++++ Data section ++++

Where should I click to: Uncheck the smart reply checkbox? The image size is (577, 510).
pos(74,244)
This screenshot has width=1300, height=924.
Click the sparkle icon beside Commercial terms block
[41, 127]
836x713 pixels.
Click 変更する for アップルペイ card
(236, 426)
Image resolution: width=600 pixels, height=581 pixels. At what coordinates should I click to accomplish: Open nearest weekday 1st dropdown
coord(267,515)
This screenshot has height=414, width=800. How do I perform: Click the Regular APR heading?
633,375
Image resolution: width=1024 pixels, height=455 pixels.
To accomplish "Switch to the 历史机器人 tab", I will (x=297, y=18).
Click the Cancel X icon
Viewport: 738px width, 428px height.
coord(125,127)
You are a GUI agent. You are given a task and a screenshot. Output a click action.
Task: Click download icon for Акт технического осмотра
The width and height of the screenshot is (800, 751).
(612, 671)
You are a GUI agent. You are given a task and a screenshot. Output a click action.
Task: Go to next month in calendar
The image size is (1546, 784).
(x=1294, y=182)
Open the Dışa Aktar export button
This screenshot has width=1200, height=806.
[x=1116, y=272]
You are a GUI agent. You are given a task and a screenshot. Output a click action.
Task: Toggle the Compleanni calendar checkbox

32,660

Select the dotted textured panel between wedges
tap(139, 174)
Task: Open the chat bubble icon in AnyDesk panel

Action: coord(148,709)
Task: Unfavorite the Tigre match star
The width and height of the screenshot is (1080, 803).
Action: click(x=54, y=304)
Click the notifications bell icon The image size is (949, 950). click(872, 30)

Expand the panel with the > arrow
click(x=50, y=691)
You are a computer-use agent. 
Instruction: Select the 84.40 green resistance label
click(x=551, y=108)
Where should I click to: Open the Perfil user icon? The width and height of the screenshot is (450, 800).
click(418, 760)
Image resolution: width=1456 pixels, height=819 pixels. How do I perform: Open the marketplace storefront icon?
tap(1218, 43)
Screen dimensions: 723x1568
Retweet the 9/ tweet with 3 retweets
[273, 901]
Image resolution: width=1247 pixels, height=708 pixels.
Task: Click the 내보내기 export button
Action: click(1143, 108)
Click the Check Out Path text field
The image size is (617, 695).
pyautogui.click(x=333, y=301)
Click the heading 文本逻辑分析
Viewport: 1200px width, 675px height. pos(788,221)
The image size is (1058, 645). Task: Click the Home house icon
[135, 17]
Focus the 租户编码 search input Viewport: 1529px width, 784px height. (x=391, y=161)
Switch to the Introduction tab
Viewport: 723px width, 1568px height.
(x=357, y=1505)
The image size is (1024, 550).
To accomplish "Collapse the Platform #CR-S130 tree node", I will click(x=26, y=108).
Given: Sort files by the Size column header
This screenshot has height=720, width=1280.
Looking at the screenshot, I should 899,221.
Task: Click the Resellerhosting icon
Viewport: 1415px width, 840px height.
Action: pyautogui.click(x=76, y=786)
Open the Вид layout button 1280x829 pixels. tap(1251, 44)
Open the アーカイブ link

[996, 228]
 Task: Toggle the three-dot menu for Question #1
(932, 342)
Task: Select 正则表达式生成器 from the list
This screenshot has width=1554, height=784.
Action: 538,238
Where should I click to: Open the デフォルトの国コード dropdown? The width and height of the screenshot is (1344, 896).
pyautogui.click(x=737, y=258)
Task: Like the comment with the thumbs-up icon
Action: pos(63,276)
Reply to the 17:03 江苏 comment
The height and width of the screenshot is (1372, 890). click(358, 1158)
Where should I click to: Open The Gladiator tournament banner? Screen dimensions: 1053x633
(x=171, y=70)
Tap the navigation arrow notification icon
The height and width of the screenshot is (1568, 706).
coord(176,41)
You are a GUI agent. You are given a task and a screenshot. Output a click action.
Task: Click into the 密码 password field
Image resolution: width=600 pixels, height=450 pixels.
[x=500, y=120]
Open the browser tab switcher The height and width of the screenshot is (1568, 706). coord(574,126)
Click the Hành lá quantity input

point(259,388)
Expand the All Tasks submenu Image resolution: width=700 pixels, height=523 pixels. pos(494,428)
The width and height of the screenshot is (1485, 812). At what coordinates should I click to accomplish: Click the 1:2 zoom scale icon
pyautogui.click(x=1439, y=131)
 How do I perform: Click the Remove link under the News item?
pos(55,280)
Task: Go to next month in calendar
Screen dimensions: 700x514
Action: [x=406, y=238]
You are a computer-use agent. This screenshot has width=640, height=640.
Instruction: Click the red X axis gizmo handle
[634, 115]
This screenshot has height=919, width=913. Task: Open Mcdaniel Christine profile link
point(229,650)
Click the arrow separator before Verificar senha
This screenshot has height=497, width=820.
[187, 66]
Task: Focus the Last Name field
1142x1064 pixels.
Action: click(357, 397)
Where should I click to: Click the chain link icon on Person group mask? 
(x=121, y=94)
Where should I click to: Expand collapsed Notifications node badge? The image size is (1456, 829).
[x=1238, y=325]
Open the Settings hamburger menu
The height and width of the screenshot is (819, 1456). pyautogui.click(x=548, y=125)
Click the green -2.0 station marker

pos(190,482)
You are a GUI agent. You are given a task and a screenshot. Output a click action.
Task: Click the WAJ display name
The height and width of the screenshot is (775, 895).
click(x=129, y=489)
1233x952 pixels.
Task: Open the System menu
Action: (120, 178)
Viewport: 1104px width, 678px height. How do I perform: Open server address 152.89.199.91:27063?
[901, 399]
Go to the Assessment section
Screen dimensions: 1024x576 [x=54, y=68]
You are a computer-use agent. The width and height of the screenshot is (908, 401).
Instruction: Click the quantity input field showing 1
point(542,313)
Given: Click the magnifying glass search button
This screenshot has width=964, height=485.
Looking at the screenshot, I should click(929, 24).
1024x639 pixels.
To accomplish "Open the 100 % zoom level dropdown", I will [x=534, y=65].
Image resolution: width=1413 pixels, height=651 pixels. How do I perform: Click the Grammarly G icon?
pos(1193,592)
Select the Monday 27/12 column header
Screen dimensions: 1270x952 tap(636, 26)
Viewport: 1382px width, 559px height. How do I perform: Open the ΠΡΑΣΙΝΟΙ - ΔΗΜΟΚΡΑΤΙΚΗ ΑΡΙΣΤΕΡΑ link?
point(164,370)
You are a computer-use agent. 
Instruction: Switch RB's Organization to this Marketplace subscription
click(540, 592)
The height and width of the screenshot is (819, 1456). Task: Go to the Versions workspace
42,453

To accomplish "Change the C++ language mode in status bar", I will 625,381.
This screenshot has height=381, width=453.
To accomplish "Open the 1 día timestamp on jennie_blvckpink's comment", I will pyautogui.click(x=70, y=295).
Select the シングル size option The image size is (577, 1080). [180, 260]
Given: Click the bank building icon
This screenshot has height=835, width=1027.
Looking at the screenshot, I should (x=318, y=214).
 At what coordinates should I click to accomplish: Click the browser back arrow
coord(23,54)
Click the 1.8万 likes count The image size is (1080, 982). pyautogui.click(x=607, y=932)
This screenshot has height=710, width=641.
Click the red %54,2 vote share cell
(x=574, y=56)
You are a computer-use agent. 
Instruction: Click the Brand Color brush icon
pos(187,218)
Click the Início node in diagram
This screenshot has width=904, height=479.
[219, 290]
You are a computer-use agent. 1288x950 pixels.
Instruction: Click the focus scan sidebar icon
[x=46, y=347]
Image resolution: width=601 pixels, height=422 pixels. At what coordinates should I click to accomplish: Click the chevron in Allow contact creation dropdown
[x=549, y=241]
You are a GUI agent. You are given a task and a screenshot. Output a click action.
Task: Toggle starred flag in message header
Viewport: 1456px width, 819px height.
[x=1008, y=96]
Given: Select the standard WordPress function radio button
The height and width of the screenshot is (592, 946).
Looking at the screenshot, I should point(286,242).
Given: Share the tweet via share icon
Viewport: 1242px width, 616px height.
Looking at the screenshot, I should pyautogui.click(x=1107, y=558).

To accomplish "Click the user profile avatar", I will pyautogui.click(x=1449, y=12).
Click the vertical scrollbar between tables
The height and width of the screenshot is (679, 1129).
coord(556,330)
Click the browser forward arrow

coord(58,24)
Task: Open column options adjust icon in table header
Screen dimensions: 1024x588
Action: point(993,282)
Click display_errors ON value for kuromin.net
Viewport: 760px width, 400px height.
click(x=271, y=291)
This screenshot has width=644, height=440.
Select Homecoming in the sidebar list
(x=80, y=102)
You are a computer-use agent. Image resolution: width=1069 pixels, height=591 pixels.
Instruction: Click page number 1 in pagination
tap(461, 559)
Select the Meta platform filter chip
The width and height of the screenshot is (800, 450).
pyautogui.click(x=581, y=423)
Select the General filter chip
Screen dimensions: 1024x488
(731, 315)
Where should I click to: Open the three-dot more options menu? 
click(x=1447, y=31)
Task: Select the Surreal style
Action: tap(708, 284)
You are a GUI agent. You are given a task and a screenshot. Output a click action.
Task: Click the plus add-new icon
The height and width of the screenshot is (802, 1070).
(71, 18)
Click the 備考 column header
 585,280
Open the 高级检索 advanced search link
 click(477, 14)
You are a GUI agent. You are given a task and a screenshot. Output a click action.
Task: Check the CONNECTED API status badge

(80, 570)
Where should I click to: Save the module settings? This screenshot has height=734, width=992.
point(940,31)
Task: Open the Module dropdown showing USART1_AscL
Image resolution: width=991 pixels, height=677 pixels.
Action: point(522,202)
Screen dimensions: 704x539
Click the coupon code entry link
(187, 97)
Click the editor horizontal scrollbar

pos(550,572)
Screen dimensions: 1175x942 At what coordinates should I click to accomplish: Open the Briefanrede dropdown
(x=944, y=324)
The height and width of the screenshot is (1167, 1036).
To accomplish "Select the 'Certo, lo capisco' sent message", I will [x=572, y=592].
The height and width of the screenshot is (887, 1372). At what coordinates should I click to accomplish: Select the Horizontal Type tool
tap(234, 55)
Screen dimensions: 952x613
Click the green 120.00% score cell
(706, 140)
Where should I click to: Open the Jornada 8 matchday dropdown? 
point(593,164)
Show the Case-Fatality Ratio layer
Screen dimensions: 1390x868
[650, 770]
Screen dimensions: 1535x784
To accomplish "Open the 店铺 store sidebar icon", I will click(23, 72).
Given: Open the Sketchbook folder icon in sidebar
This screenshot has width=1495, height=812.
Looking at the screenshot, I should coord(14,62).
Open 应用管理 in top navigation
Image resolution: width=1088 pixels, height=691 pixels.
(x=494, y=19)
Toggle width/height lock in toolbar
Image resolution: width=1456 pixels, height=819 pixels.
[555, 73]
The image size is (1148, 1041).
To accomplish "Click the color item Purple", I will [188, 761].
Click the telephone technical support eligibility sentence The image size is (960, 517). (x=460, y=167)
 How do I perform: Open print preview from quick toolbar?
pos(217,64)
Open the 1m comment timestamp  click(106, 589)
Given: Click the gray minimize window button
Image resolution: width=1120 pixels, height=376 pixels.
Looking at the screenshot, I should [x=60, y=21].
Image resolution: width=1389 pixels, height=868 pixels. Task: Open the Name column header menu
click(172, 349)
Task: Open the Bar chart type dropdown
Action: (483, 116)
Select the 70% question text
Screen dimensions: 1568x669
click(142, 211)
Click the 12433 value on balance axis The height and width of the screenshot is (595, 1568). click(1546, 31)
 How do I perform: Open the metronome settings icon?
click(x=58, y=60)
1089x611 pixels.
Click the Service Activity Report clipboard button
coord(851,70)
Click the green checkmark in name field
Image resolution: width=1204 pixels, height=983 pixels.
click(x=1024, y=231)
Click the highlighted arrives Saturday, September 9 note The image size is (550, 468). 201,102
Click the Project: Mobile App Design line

++++

■ **Task prompt**: Copy the rows from the line containing "Task: Focus the Last Name field" through the line containing "Screen dimensions: 1270x952 tap(636, 26)", substituting "lens" for "magnifying glass" and changing nothing else.

■ **Response**:
Task: Focus the Last Name field
1142x1064 pixels.
Action: click(357, 397)
Where should I click to: Click the chain link icon on Person group mask? 
(x=121, y=94)
Where should I click to: Expand collapsed Notifications node badge? The image size is (1456, 829).
[x=1238, y=325]
Open the Settings hamburger menu
The height and width of the screenshot is (819, 1456). pyautogui.click(x=548, y=125)
Click the green -2.0 station marker

pos(190,482)
You are a GUI agent. You are given a task and a screenshot. Output a click action.
Task: Click the WAJ display name
The height and width of the screenshot is (775, 895).
click(x=129, y=489)
1233x952 pixels.
Task: Open the System menu
Action: (120, 178)
Viewport: 1104px width, 678px height. How do I perform: Open server address 152.89.199.91:27063?
[901, 399]
Go to the Assessment section
Screen dimensions: 1024x576 [x=54, y=68]
You are a computer-use agent. The width and height of the screenshot is (908, 401).
Instruction: Click the quantity input field showing 1
point(542,313)
Given: Click the lens search button
This screenshot has width=964, height=485.
Looking at the screenshot, I should click(929, 24).
1024x639 pixels.
To accomplish "Open the 100 % zoom level dropdown", I will [x=534, y=65].
Image resolution: width=1413 pixels, height=651 pixels. How do I perform: Click the Grammarly G icon?
pos(1193,592)
Select the Monday 27/12 column header
Screen dimensions: 1270x952 tap(636, 26)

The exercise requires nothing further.